The network topology — describing precisely how nodes are connected — plays a central role in
both the performance and cost of the network. In addition, the topology drives aspects of the switch
design (e.g., virtual channel requirements, routing function, etc), fault tolerance, and sensitivity to
adversarial traffic. There are subtle yet very practical design issues that only arise at scale ;wetryto
highlight those key points as they appear.
Many scientific problems can be decomposed into a 3-D structure that represents the basic building
blocks of the underlying phenomenon being studied. Such problems often have nearest neighbor
communication patterns, for example, and lend themselves nicely to k -ary n -cube networks. A
high-performance application will often use the system dedicated to provide the necessary perfor-
mance isolation, however, a large production datacenter cluster will often run multiple applications
simultaneously with varying workloads and often unstructured communication patterns.
The choice of topology is largely driven by two factors: technology and packaging constraints.

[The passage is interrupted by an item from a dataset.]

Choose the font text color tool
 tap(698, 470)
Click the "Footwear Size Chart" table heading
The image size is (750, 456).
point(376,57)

Here, technology refers to the underlying silicon from which the routers are fabricated (i.e., node size,
pin density, power, etc) and the signaling technology (e.g., optical versus electrical). The packaging
constraints will determine the compute density , or amount of computation per unit of area on the
datacenter floor. The packaging constraints will also dictate the data rate (signaling speed) and
distance over which we can reliably communicate.
As a result of evolving technology, the topologies used in large-scale systems have also changed.

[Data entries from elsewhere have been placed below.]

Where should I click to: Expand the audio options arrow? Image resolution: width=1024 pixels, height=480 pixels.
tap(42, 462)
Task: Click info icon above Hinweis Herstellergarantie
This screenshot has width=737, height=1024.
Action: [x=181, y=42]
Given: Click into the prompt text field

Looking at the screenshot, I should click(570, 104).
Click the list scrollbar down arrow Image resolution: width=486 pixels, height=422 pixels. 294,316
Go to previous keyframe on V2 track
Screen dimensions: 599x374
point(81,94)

Many of the earliest interconnection networks were designed using topologies such as butterflies or
hypercubes, based on the simple observation that these topologies minimized hop count. Analysis
by both Dally [ 18 ] and Agarwal [ 5 ] showed that under fixed packaging constraints, a low-radix
network offered lower packet latency and thus better performance. Since the mid-1990s, k -ary
n -cube networks were used by several high-performance multiprocessors such as the SGI Origin
2000 hypercube [ 43 ], the 2-D torus of the Cray X1 [ 16 ], the 3-D torus of the Cray T3E [ 55 ]

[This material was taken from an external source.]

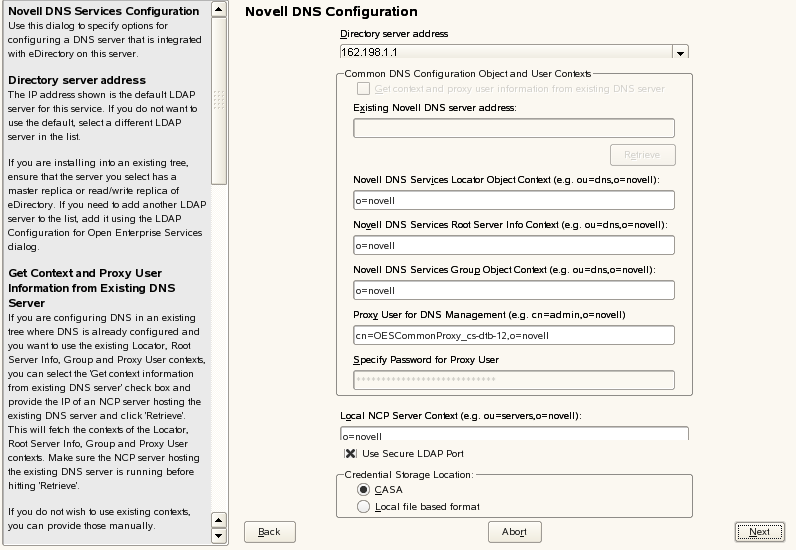Toggle the Use Secure LDAP Port checkbox
This screenshot has height=550, width=796.
point(350,454)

and XT3 [ 12 , 17 ] and the torus of the Alpha 21364 [ 49 ] and IBM BlueGene [ 35 ]. However, the
increasing pin bandwidth has recently motivated the migration towards high -radix topologies such
as the radix-64 folded-Clos topology used in the Cray BlackWidow system [ 56 ]. In this chapter, we
will discuss mesh/torus topologies while in the next chapter, we will present high-radix topologies.